X

Hayatı zehir edebilen takıntı bozukluğu ve altında yatan nedenler

Bazen kendimizi bir takım davranışları tekrarlarken buluruz. Ellerimizin yeterince temiz olmadığını düşünür, sık sık ellerimizi yıkarız. Çocuklarımızı merak eder, başlarına bir şey gelmesin diye arka arkaya ararız. Simetriyi sever, her şeyimizin düzenli olmasını isteriz. Bir yere girdiğimizde eğri duran bir tablo varsa içimizden düzeltme isteği gelir. Kimseye belli etmeden düzeltiriz. Bütün bunlar belirli bir seviyeyi aşmadığı sürece gayet normal davranışlardır. Hatta olmamasını garip karşılarız.

Takıntı bozukluğunun iki yönü vardır bir tanesi düşünce düzeyinde yaşanan takıntılar, ikincisi ise bu takıntıların sonucunda yaşananlardır.
Takıntılı kişilerin özellikleri nelerdir?

Takıntılar kimi zaman kişilik özelliği olabildiği gibi kimi zamanda bir hastalığın, saplantı – zorlantı bozukluğu denen hastalığın belirtisi olabilir. Takıntılı kişilik yapısında olan kişiler bir takım takıntıları olan ama bunların yaşamlarını çok zorlaştırmadığı kişilerdir. Temiz ve tertipli kişiler olup mükemmeliyetçidirler. Kontrol etmeyi severler. Kafalarına takılan konuları sık sık teyit edebilirler. Sık sık başkalarına giydiklerinin yakışıp yakışmadığını sorabilirler.

Çalışkandırlar. Verilen görevleri eksiksiz yapma gayreti içindedirler. Eksik yapmaktan korkarlar. Ancak erteleme huyları fenadır. Sürekli erteleme davranışlarını gösterebilirler. Yapabildikleri son güne kadar ertelediklerini görebiliriz. Son güne bıraktıkları için sıkıntı yaşarlar. Karar vermeleri zordur. Bir türlü karar veremezler. Sürekli olarak kararsızlık çekerler. Bunların dışında ketum insanlardır. Dedikodu yapmazlar. Çok konuşmazlar. Bilerek kimseleri incitmezler. Bir insanı üzdülerse, içlerine dert ederler. Kavga etmekten kaçınırlar. Yüzlerinden duygularını okumak zordur. O yüzden duygusuz olmakla suçlanabilirler. Başkalarının kendileri ile paylaştıkları sırlarını tutarlar. Kimseye anlatmazlar. Güvenilir insanlardır. Yalan söylemekten kaçınırlar. Toplumda sevilen, çalışkan, başarılı insanlardır. Ancak bu kişilik özelliğindeki insanların zaman zaman takıntıları artabilir. Bir konuya üzüldüklerinde ya da stres altında bazende hiçbir şey olmadan takıntılar başlayabilmekte ve kişinin yaşamını zorlaştırabilmektedir.

**Çözülecek Problemler**:
• a. Takıntı bozukluğu metnine göre aşağıdaki soruları yanıtlayın.
(i) Takıntı bozukluğunun iki yönü nedir?
(ii) Takıntılar, kişilik özelliği olmalarının yanı sıra hangi hastalığın belirtisi olabilir?
(iii) Duygularını yüzlerinden okumak zor olduğu için takıntılı kişiler neyle suçlanabilir?
• b. Takıntı bozukluğu metninde "Hayatı zehir edebilen" ile başlayıp "takıntıların sonucunda yaşananlardır." ile biten bölümü birebir aktarın.

**Sağlanan Bilgiler**:
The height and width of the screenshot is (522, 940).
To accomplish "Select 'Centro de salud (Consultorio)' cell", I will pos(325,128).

---

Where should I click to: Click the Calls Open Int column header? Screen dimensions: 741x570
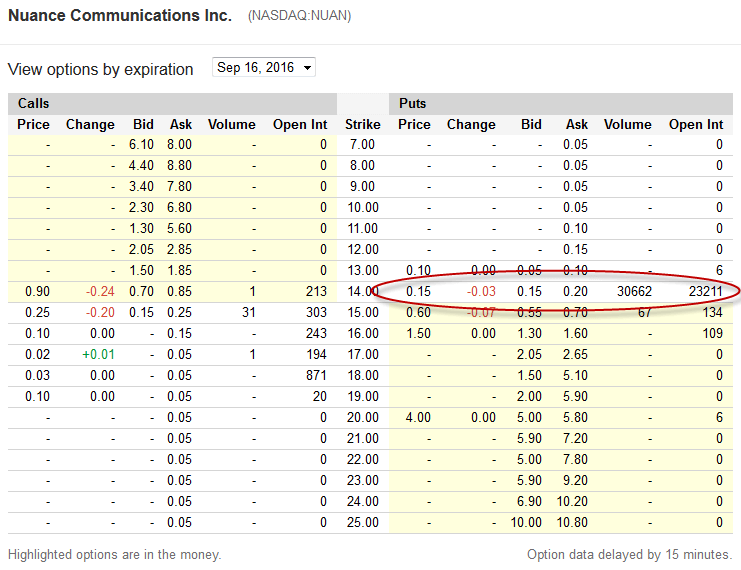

**Çözümler Aşağıda**:
• a.
(i) Düşünce düzeyinde yaşanan takıntılar ve bu takıntıların sonucunda yaşananlar.
(ii) Saplantı – zorlantı bozukluğu.
(iii) Duygusuz olmakla.

• b.
Hayatı zehir edebilen takıntı bozukluğu ve altında yatan nedenler

Bazen kendimizi bir takım davranışları tekrarlarken buluruz. Ellerimizin yeterince temiz olmadığını düşünür, sık sık ellerimizi yıkarız. Çocuklarımızı merak eder, başlarına bir şey gelmesin diye arka arkaya ararız. Simetriyi sever, her şeyimizin düzenli olmasını isteriz. Bir yere girdiğimizde eğri duran bir tablo varsa içimizden düzeltme isteği gelir. Kimseye belli etmeden düzeltiriz. Bütün bunlar belirli bir seviyeyi aşmadığı sürece gayet normal davranışlardır. Hatta olmamasını garip karşılarız.

Takıntı bozukluğunun iki yönü vardır bir tanesi düşünce düzeyinde yaşanan takıntılar, ikincisi ise bu takıntıların sonucunda yaşananlardır.